* [Assignment]:
Copy out each line of the material in which the word "height" can be found.

* [Supplied entries]:

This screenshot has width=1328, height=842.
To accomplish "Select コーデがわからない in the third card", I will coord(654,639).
* * *
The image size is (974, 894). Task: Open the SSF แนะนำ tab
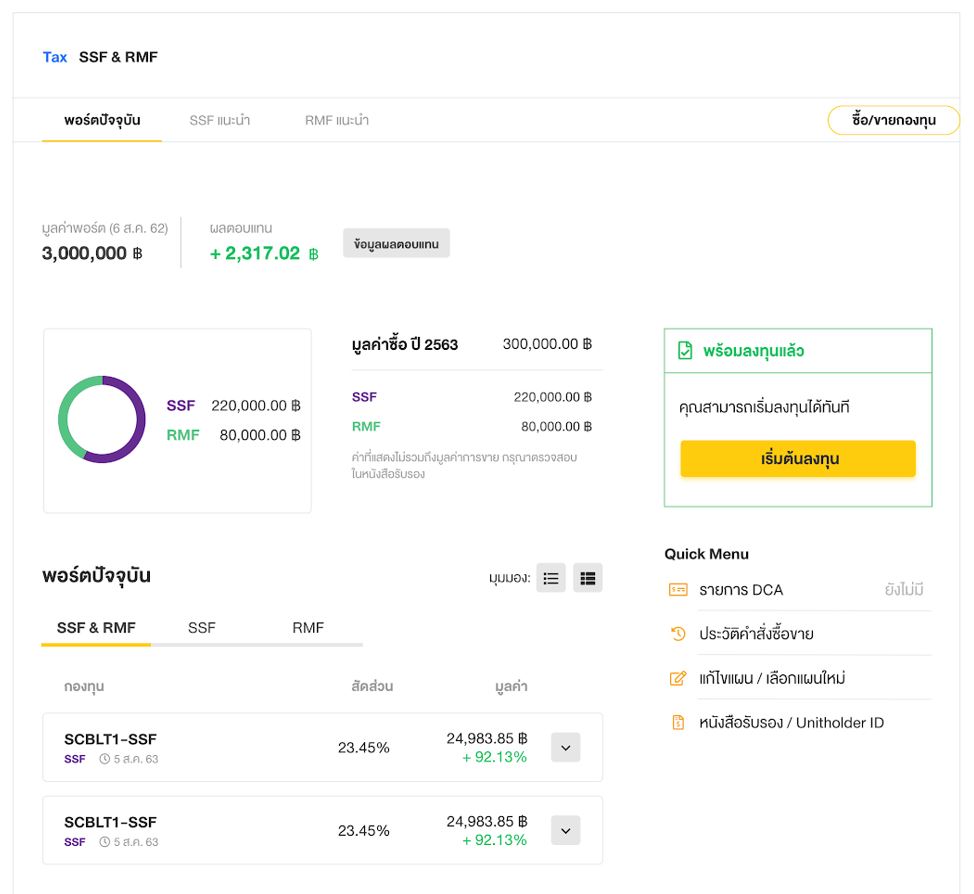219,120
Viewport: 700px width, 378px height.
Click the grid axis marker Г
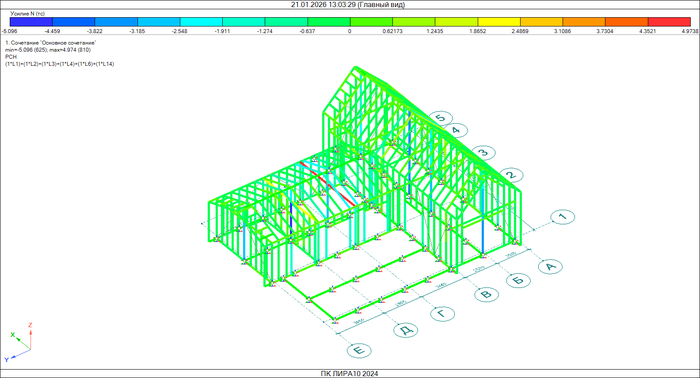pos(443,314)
...
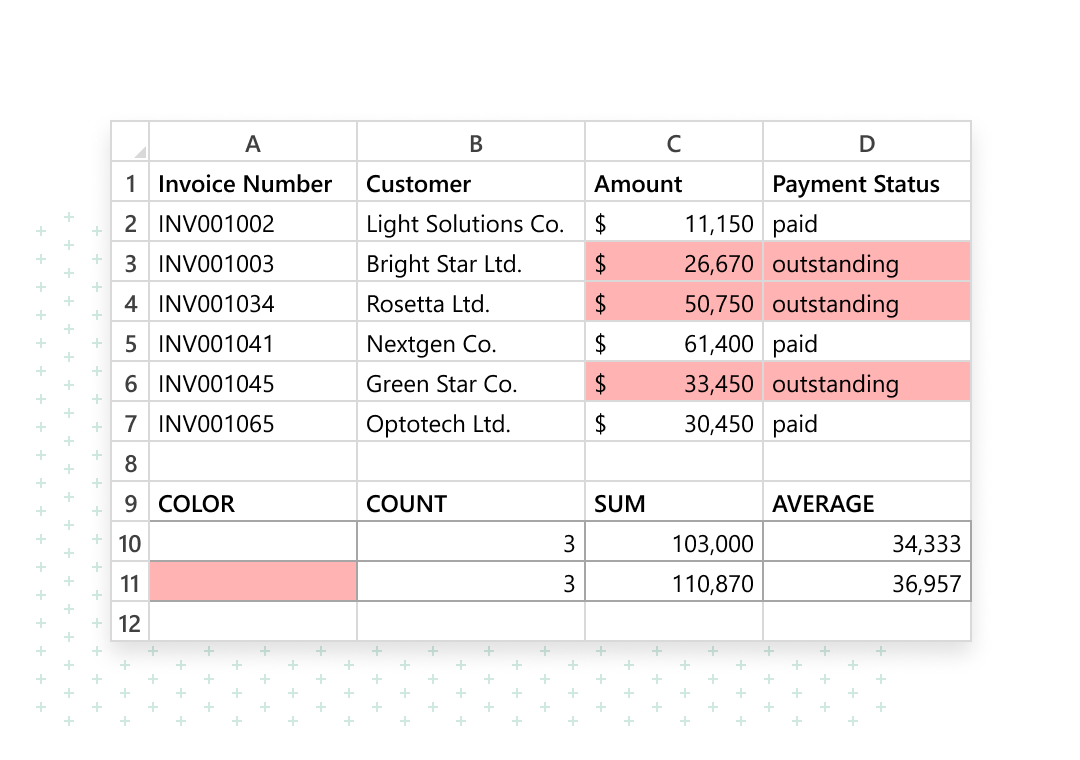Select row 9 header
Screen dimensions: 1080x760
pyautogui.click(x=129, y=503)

* [Exercise output]:
This screenshot has width=1328, height=842.
Viewport: 700px width, 378px height.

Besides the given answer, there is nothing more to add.